Exercise directions |
Convert the lines of the entries below, from the line containing "This screenshot has height=612, width=1608." to the line containing "Looking at the screenshot, I should point(40,253).", both included, into a JSON list of strings with one string per line. Leave out blank lines.
Start of Materials provided
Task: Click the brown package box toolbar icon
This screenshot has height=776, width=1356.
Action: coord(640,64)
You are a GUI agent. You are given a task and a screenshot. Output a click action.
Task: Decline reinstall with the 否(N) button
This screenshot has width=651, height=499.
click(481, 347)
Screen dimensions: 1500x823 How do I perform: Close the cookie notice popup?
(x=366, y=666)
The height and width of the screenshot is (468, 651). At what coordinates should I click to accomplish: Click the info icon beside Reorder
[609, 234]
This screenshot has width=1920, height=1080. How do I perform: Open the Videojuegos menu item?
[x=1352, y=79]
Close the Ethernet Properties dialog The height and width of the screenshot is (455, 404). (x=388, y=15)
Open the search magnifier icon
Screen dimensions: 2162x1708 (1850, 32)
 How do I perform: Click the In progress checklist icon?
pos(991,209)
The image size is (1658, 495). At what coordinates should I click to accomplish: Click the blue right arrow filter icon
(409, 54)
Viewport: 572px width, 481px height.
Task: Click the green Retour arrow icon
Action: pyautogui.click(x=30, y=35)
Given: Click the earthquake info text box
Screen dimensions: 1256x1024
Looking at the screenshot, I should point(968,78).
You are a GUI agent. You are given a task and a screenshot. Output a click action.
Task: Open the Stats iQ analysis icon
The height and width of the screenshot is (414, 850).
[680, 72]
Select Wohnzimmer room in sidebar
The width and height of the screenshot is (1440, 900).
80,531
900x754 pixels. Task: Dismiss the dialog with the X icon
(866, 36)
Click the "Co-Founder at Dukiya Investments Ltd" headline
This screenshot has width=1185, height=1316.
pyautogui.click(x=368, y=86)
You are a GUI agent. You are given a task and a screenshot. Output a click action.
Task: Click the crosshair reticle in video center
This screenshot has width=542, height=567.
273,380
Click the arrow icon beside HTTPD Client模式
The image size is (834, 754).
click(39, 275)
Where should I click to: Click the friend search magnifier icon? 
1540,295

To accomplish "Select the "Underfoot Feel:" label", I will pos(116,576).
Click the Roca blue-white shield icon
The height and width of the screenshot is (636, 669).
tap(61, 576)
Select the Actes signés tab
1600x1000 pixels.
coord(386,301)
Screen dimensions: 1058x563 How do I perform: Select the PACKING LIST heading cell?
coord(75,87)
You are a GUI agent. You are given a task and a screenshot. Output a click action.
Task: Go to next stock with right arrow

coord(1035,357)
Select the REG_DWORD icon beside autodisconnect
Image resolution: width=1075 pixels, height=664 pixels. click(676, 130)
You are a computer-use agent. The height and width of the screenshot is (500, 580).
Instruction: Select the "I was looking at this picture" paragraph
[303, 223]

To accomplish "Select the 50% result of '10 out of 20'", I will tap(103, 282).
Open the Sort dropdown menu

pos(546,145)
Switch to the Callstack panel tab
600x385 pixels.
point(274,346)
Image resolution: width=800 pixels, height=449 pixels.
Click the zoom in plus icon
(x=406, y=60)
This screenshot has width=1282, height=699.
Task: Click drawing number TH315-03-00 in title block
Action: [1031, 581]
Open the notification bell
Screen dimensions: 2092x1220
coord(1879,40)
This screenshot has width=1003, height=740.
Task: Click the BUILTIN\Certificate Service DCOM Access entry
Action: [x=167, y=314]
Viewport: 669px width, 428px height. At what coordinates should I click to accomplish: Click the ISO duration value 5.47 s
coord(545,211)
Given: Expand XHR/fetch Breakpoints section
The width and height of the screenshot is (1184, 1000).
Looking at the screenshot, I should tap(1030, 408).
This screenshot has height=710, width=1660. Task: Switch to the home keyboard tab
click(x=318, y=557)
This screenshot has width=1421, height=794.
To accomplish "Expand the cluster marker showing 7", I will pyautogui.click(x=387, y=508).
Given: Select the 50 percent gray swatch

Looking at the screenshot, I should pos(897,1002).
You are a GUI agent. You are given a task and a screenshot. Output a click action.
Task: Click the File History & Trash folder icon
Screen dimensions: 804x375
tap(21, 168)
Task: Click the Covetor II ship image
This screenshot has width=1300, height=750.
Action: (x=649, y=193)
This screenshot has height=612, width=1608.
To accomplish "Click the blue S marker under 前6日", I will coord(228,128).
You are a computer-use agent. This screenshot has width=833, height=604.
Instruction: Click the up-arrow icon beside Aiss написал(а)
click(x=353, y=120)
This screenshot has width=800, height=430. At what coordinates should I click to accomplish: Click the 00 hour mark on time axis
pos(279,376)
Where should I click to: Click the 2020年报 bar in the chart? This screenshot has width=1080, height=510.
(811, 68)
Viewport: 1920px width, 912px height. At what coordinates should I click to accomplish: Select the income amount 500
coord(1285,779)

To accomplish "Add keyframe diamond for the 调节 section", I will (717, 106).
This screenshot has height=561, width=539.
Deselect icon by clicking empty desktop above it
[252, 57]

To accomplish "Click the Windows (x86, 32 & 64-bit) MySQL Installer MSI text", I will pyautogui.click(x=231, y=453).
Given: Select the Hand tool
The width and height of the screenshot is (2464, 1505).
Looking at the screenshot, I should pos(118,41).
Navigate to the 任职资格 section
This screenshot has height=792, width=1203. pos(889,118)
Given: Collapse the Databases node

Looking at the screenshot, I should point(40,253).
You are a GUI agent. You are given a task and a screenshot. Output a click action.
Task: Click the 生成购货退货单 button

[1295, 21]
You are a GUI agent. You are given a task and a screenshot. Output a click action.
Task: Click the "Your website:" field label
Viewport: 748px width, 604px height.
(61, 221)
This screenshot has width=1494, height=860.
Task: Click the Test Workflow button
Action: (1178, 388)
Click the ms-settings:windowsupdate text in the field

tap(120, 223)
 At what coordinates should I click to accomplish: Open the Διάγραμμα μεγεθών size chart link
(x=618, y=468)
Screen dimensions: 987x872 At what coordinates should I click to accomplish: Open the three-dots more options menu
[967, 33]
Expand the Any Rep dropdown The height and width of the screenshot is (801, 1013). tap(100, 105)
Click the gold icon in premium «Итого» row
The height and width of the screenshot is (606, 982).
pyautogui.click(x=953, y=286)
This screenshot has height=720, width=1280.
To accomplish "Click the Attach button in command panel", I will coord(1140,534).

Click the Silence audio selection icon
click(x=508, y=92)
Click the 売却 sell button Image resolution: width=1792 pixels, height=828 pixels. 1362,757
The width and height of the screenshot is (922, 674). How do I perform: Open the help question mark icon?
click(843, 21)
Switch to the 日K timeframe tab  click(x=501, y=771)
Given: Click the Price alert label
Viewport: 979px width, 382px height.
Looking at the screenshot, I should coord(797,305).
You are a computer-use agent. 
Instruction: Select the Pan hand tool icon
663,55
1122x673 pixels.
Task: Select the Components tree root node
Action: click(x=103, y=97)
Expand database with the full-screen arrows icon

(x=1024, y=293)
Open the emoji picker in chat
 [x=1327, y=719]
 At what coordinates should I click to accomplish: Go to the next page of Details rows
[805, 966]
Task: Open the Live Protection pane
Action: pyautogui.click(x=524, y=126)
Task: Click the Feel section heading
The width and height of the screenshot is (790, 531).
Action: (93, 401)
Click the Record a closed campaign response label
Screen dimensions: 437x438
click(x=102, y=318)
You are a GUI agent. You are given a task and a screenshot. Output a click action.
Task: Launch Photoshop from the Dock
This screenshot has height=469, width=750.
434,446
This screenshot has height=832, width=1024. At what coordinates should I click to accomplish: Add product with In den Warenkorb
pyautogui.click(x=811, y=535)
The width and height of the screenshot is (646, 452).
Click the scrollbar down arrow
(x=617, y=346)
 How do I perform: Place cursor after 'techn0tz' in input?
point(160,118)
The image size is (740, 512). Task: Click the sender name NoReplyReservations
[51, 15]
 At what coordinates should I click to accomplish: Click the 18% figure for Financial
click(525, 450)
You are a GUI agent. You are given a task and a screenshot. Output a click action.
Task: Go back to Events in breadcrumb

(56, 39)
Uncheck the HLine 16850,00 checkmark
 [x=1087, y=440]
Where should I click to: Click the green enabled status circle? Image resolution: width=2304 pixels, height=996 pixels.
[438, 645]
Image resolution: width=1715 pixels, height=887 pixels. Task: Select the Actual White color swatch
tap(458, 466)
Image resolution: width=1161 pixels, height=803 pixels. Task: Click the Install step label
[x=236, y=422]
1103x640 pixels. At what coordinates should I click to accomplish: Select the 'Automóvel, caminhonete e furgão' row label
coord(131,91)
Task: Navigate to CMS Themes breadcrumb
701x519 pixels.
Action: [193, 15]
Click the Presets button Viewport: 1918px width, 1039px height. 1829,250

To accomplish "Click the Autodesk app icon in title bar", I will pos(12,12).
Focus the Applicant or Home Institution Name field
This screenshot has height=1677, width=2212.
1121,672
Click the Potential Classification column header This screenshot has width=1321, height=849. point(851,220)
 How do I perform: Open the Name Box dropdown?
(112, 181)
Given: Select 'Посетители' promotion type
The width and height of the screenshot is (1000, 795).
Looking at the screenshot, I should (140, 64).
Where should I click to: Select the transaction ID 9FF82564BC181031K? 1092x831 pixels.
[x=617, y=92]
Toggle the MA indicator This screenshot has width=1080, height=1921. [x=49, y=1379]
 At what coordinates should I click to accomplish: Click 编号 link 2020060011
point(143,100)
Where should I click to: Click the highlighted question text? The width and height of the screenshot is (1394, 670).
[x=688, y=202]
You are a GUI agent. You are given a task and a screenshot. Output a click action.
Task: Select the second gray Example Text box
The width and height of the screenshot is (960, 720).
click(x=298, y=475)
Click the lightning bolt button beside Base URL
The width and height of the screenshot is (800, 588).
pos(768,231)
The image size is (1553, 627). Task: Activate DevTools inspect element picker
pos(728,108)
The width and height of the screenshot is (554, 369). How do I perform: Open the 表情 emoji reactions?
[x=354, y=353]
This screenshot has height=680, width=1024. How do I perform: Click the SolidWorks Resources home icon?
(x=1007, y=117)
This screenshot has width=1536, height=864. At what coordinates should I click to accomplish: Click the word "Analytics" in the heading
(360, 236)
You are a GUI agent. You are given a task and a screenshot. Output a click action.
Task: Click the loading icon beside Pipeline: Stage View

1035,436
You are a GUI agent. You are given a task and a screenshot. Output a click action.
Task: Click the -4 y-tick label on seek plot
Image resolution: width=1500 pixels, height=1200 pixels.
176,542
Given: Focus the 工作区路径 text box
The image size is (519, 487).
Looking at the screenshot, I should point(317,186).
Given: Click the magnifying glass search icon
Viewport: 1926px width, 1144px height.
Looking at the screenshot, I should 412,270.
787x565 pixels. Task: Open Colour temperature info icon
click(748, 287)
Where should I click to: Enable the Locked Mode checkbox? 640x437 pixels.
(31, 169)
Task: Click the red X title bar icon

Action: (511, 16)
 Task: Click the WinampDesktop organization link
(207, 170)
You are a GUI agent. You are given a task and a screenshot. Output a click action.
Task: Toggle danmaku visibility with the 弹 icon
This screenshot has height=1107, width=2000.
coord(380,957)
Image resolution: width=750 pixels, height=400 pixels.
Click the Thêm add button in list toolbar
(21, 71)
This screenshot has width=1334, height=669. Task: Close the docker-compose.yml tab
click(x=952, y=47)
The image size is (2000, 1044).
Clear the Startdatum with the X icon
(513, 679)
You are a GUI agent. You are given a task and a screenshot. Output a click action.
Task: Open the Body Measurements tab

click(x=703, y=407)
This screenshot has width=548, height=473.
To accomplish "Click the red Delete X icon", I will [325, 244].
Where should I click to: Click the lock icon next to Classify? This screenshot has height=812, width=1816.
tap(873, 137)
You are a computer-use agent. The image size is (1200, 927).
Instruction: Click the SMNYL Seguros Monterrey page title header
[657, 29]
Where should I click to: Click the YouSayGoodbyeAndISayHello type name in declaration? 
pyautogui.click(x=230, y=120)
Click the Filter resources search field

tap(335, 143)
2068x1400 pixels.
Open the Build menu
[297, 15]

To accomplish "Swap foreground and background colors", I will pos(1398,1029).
End of Materials provided
The output |
[
  "This screenshot has height=612, width=1608.",
  "To accomplish \"Click the blue S marker under 前6日\", I will coord(228,128).",
  "You are a computer-use agent. This screenshot has width=833, height=604.",
  "Instruction: Click the up-arrow icon beside Aiss написал(а)",
  "click(x=353, y=120)",
  "This screenshot has width=800, height=430. At what coordinates should I click to accomplish: Click the 00 hour mark on time axis",
  "pos(279,376)",
  "Where should I click to: Click the 2020年报 bar in the chart? This screenshot has width=1080, height=510.",
  "(811, 68)",
  "Viewport: 1920px width, 912px height. At what coordinates should I click to accomplish: Select the income amount 500",
  "coord(1285,779)",
  "To accomplish \"Add keyframe diamond for the 调节 section\", I will (717, 106).",
  "This screenshot has height=561, width=539.",
  "Deselect icon by clicking empty desktop above it",
  "[252, 57]",
  "To accomplish \"Click the Windows (x86, 32 & 64-bit) MySQL Installer MSI text\", I will pyautogui.click(x=231, y=453).",
  "Given: Select the Hand tool",
  "The width and height of the screenshot is (2464, 1505).",
  "Looking at the screenshot, I should pos(118,41).",
  "Navigate to the 任职资格 section",
  "This screenshot has height=792, width=1203. pos(889,118)",
  "Given: Collapse the Databases node",
  "Looking at the screenshot, I should point(40,253)."
]